RECORDED INFORMATION:

○ ○ ○ ○

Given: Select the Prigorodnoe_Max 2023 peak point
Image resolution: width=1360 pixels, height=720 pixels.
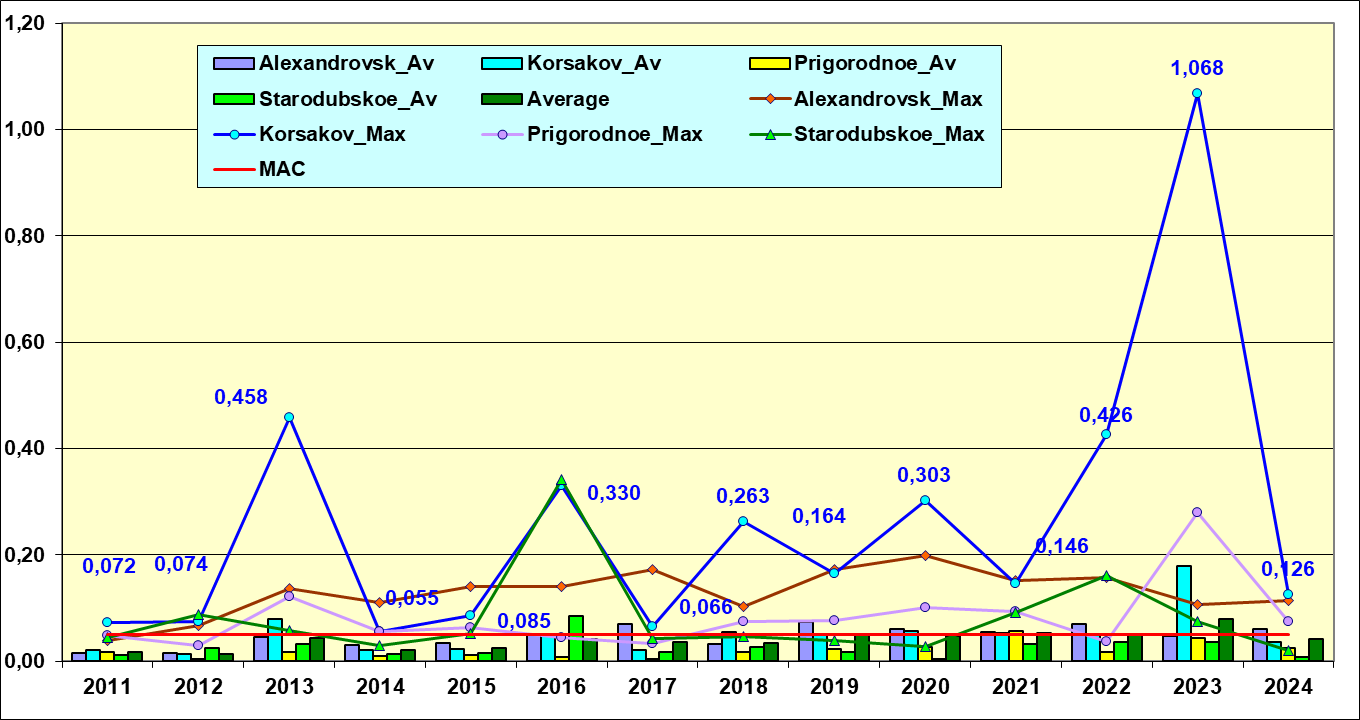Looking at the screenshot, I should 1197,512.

○ ○ ○ ○

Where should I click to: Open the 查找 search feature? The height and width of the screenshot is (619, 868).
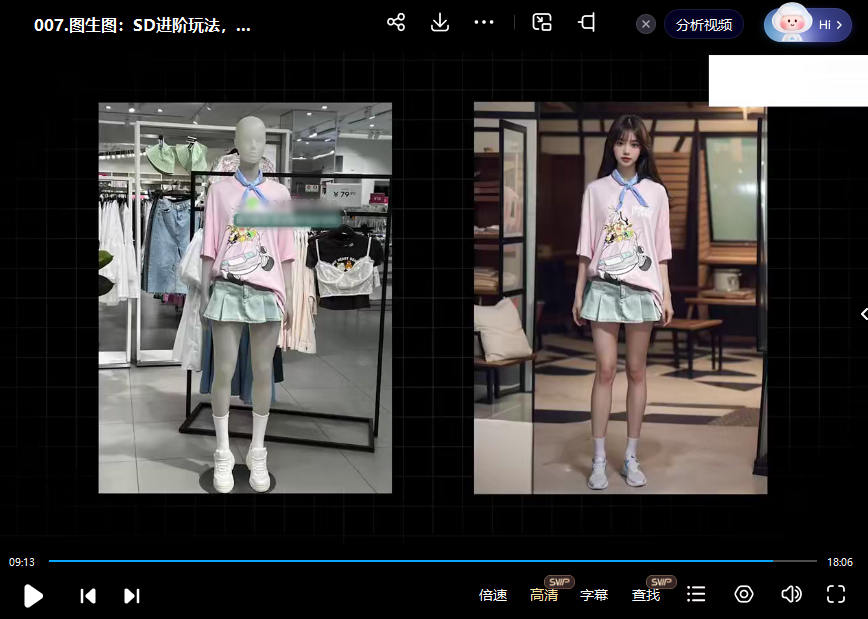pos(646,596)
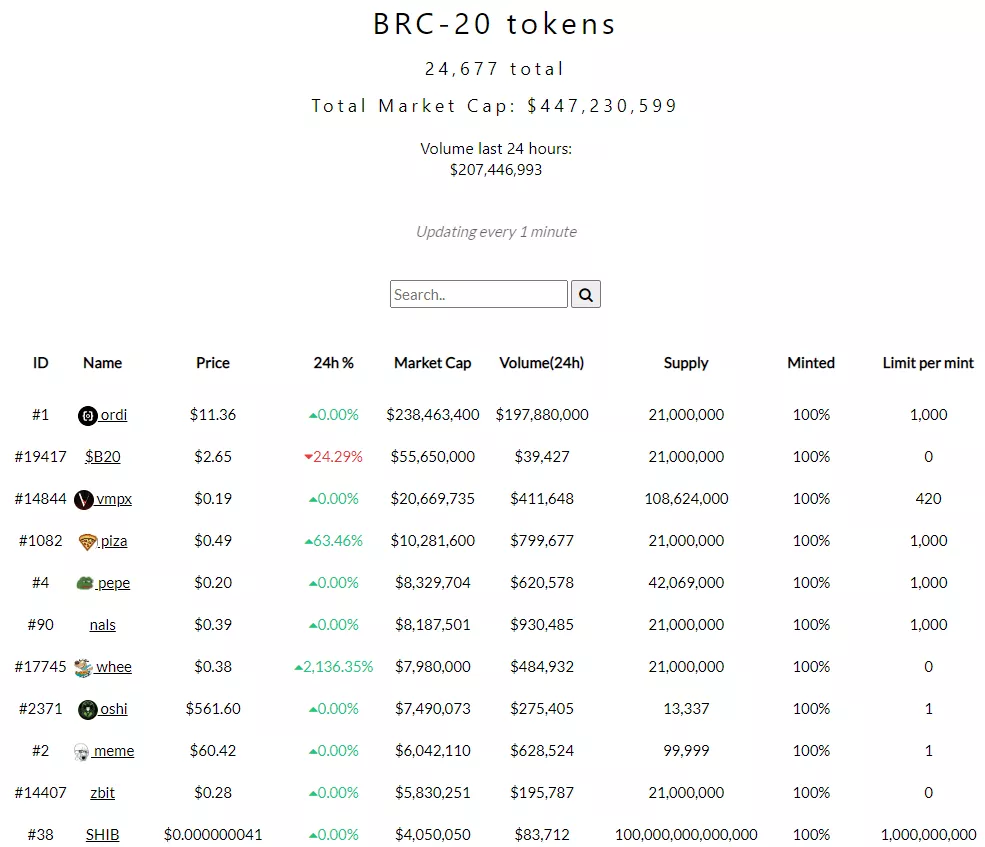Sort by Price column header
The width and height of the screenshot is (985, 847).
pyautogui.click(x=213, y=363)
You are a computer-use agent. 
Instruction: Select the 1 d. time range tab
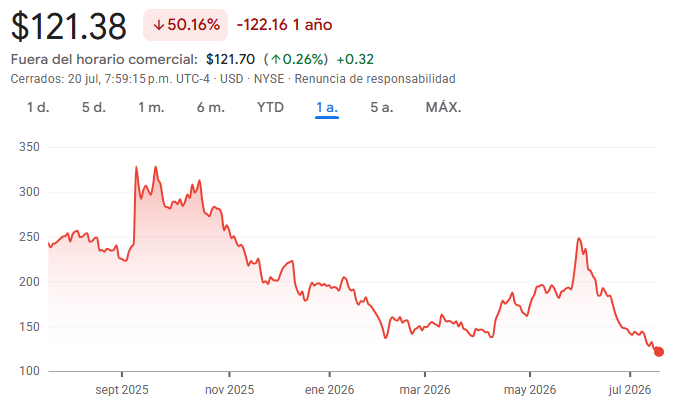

○ ○ ○ ○

ABOUT THIS EXERCISE: Taking every line of the records above into account, tally those that contain "Select" and give only the total.

EXERCISE ANSWER: 2